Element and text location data
══════
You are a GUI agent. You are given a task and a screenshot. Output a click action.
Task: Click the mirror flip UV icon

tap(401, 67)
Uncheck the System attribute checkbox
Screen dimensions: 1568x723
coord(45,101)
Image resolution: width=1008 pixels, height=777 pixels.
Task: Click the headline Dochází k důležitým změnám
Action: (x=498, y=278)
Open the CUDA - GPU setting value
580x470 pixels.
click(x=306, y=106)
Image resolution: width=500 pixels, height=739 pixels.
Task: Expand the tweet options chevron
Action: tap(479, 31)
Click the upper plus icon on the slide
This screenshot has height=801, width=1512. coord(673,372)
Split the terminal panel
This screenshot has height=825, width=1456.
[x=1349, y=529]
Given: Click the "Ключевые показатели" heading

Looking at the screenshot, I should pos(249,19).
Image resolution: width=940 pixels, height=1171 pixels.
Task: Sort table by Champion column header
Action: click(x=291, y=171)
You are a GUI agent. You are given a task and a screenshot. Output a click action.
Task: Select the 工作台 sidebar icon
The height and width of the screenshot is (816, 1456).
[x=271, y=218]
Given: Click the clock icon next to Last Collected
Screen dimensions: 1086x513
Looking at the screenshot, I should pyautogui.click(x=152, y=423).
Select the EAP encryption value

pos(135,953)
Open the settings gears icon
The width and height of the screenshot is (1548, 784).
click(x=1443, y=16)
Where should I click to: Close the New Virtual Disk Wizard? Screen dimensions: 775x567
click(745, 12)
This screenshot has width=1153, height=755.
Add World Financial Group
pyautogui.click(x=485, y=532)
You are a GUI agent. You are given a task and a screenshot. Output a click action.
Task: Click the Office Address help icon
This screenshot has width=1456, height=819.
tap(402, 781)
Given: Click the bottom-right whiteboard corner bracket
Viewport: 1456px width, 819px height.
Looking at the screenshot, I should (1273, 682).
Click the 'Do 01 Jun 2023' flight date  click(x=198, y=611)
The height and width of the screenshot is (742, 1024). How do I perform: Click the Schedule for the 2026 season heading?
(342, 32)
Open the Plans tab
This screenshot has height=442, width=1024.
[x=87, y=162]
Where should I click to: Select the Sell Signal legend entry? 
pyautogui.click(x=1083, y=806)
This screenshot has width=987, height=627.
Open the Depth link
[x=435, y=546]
══════
Turn the records above into a numbered list with one item per line, skipping any blank lines.

1. You are a GUI agent. You are given a task and a screenshot. Output a click action.
2. Task: Click the mirror flip UV icon
3. tap(401, 67)
4. Uncheck the System attribute checkbox
5. Screen dimensions: 1568x723
6. coord(45,101)
7. Image resolution: width=1008 pixels, height=777 pixels.
8. Task: Click the headline Dochází k důležitým změnám
9. Action: (x=498, y=278)
10. Open the CUDA - GPU setting value
11. 580x470 pixels.
12. click(x=306, y=106)
13. Image resolution: width=500 pixels, height=739 pixels.
14. Task: Expand the tweet options chevron
15. Action: tap(479, 31)
16. Click the upper plus icon on the slide
17. This screenshot has height=801, width=1512. coord(673,372)
18. Split the terminal panel
19. This screenshot has height=825, width=1456.
20. [x=1349, y=529]
21. Given: Click the "Ключевые показатели" heading
22. Looking at the screenshot, I should pos(249,19).
23. Image resolution: width=940 pixels, height=1171 pixels.
24. Task: Sort table by Champion column header
25. Action: click(x=291, y=171)
26. You are a GUI agent. You are given a task and a screenshot. Output a click action.
27. Task: Select the 工作台 sidebar icon
28. The height and width of the screenshot is (816, 1456).
29. [x=271, y=218]
30. Given: Click the clock icon next to Last Collected
31. Screen dimensions: 1086x513
32. Looking at the screenshot, I should pyautogui.click(x=152, y=423).
33. Select the EAP encryption value
34. pos(135,953)
35. Open the settings gears icon
36. The width and height of the screenshot is (1548, 784).
37. click(x=1443, y=16)
38. Where should I click to: Close the New Virtual Disk Wizard? Screen dimensions: 775x567
39. click(745, 12)
40. This screenshot has width=1153, height=755.
41. Add World Financial Group
42. pyautogui.click(x=485, y=532)
43. You are a GUI agent. You are given a task and a screenshot. Output a click action.
44. Task: Click the Office Address help icon
45. This screenshot has width=1456, height=819.
46. tap(402, 781)
47. Given: Click the bottom-right whiteboard corner bracket
48. Viewport: 1456px width, 819px height.
49. Looking at the screenshot, I should (1273, 682).
50. Click the 'Do 01 Jun 2023' flight date  click(x=198, y=611)
51. The height and width of the screenshot is (742, 1024). How do I perform: Click the Schedule for the 2026 season heading?
52. (342, 32)
53. Open the Plans tab
54. This screenshot has height=442, width=1024.
55. [x=87, y=162]
56. Where should I click to: Select the Sell Signal legend entry? 
57. pyautogui.click(x=1083, y=806)
58. This screenshot has width=987, height=627.
59. Open the Depth link
60. [x=435, y=546]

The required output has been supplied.